Ultimately, the court found a number of breaches by the Defendant of its obligations under the PCR 2006 and concluded that had the Defendant appropriately scored the bids, including giving appropriate scores to the pass/fail thresholds, the Successful Bidder would have been disqualified from the tender process, and the Claimant would have been awarded a significantly higher score which would have resulted in the contract being awarded to the Claimant.

Conclusions

This was undoubtedly a very complicated procurement process which took nearly two years to complete. The Defendant had clearly gone to some trouble in designing the process and had appointed lawyers to advise at the evaluation stage and specialists to design the software used during the evaluation process. Nevertheless, the Defendant attracted heavy criticism from the judge, who found that it had “fudged” the evaluation to achieve a particular outcome. The case should come as a warning to contracting authorities, who can learn a lot from the issues highlighted by this litigation.

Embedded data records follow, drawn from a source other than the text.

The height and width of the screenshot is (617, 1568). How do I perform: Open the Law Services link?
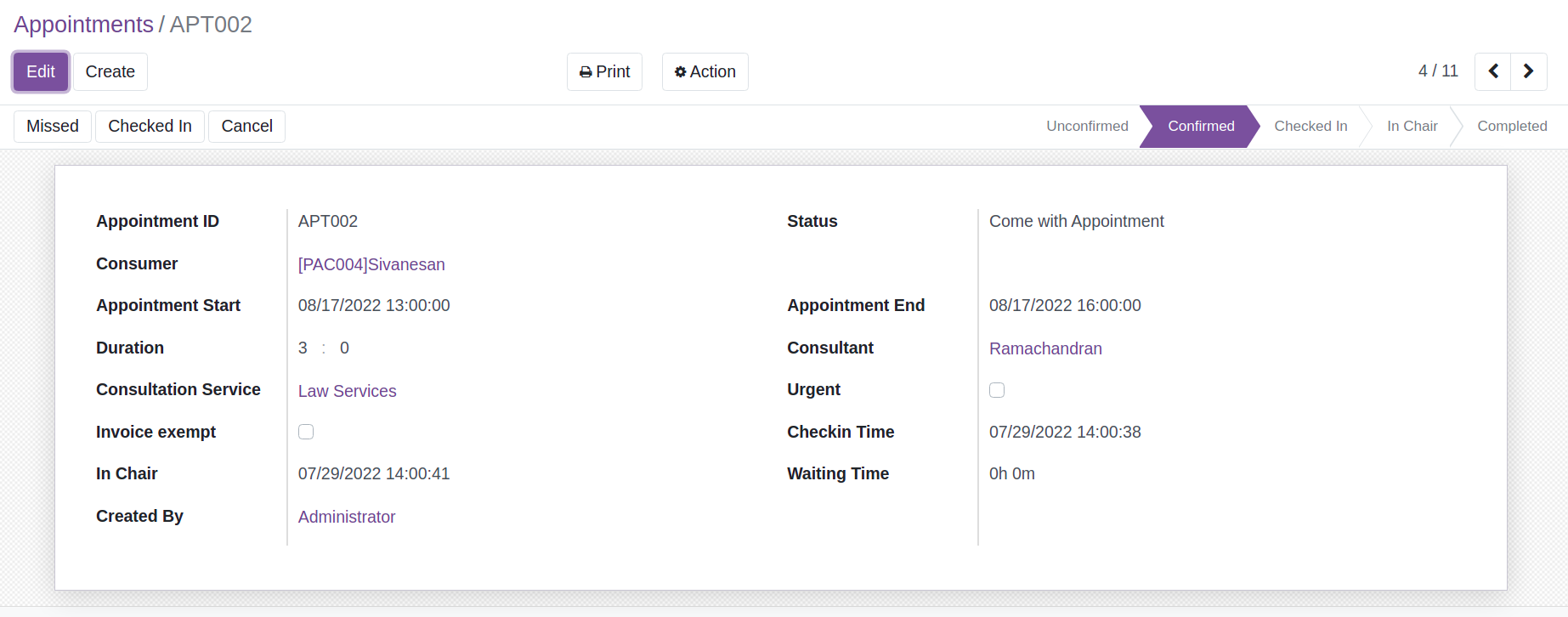coord(347,391)
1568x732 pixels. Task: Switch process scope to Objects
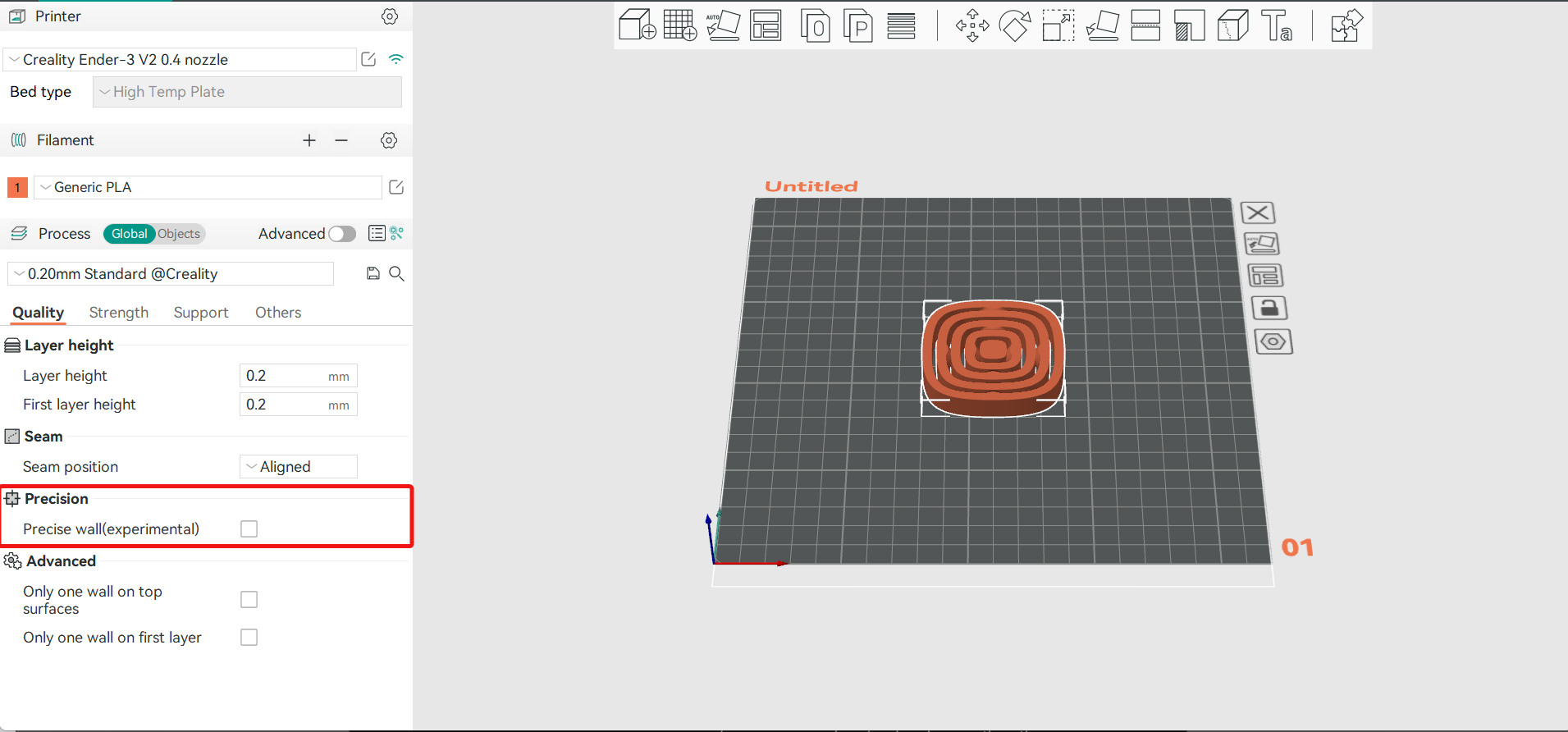click(179, 234)
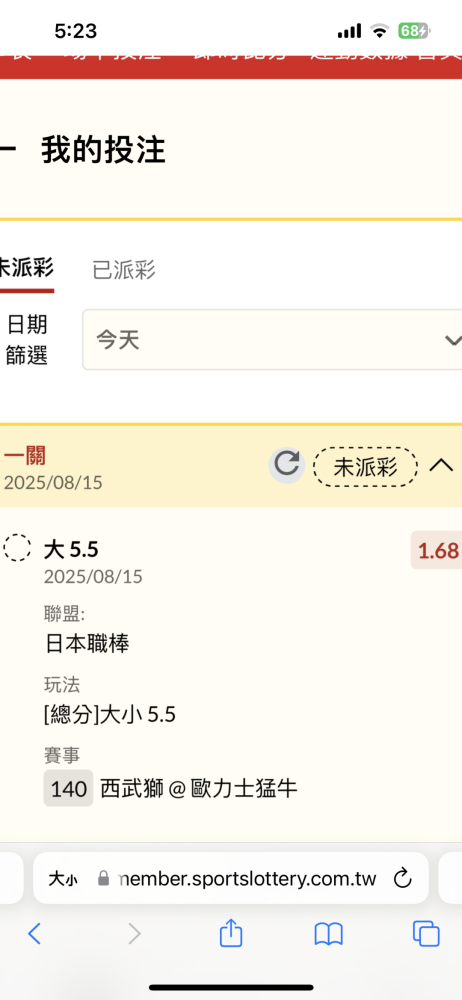Tap the 1.68 odds value

tap(437, 550)
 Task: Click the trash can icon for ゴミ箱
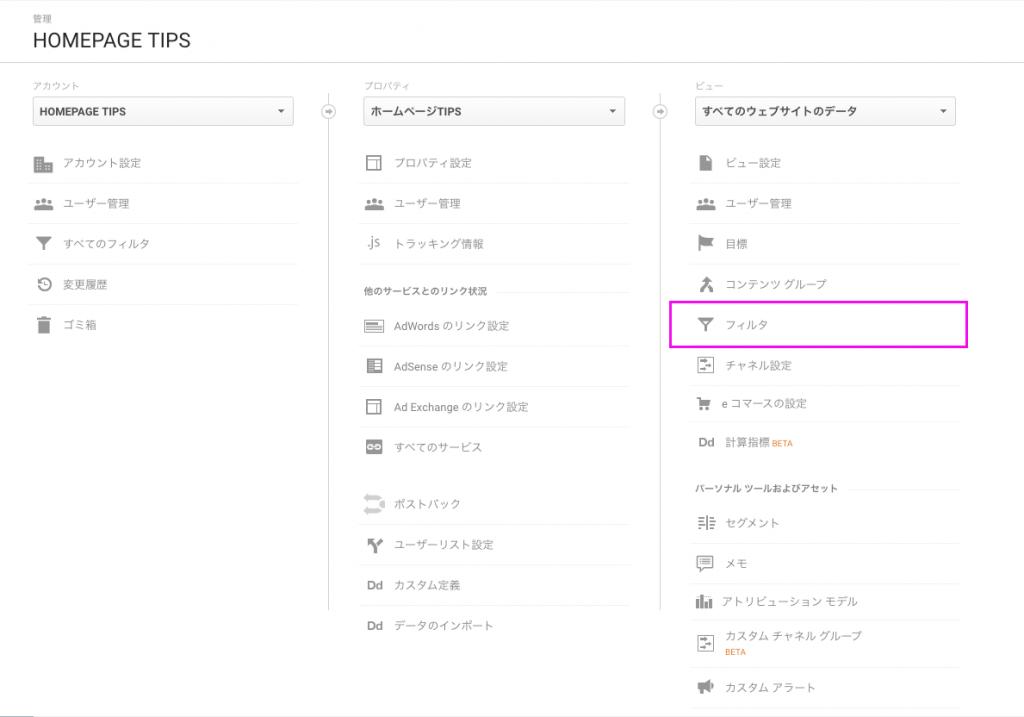coord(44,325)
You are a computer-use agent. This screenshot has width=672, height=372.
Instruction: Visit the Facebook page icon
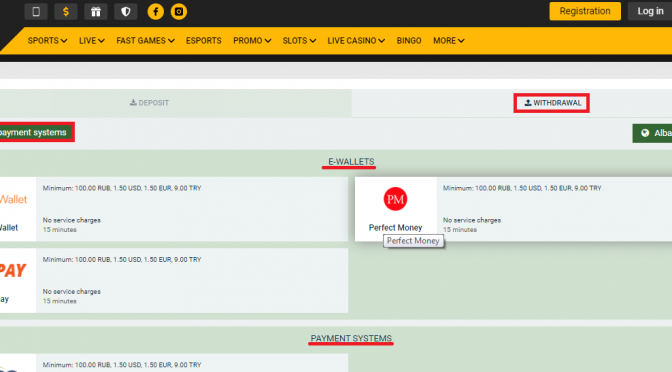coord(156,12)
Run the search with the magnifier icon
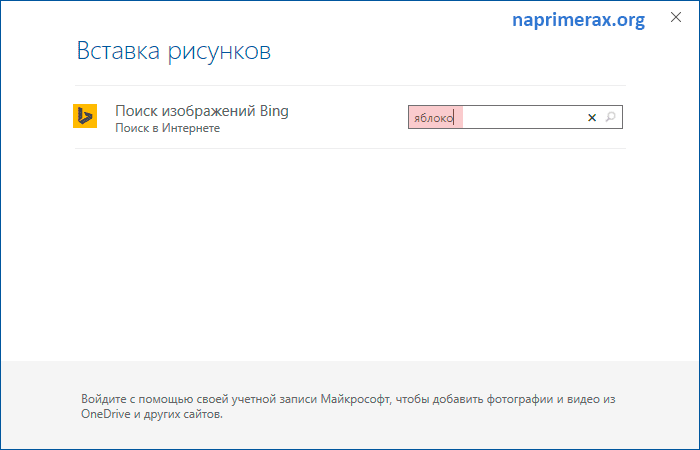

The Defendant was particularly criticised for the approach it had taken to dealing with the risks of challenge. Rather than focussing its energy on ensuring that there would be no grounds for challenge in the first place, it appeared to have taken steps to ensure that there were no records of decisions it had taken that could be disclosed in legal proceedings should they be issued, by preventing evaluators from keeping notes and possibly by destroying contemporaneous notes. It is important to note that this was one of the reasons why the court felt that the Defendant had breached its obligation of transparency. The judge held that “it is difficult to see how the proposed or intended destruction of contemporaneous documents could ever be consistent with those obligations”.

Contracting authorities should take care to keep records of contemporaneous decisions, particularly in the evaluation process – these records are often invaluable where a challenge arises in enabling a contracting authority to show why it made a decision and to rebut the challenge. It is relevant that such notes could be disclosed in litigation and of course steps should be taken to ensure that those notes do not reflect badly upon the contracting authority, but that can be achieved by giving those involved in the procurement proper training and ensuring they fully understand their obligations in relation to evaluation and decision making.

Linked to the question of transparency is the issue of how a contracting authority justifies and explains its decisions in court proceedings. The court in this case criticised the Defendant for failing to call individuals who had been intimately involved in the procurement process and who could have given important evidence on the decisions made by the Defendant. The court notes that it was open to it to draw adverse inferences from the failure of a party to litigation to call an important witness and therefore this should be avoided. It is also likely that where witnesses take an approach to questioning which seeks to justify unjustifiable decisions, the contracting authority will attract criticism from the court.

Procurements are often considered to be risky areas for contracting authorities, and to some extent this is true – with high value contracts, a disgruntled bidder may well consider litigation to protect its interests. However, the risks can be minimised to a significant degree through a properly designed process, well trained evaluators and a structured evaluation process. Above all, the importance of keeping in mind the authority’s obligations of proportionality and transparency, and making decisions with those obligations in mind cannot be understated. It is always better to spend time and money at the outset ensuring that the process is compliant with the contracting authority’s procurement obligations than trying to limit the information that a disappointed bidder can access, which, as the Defendant in this case found out, can cause significant reputational and financial damage.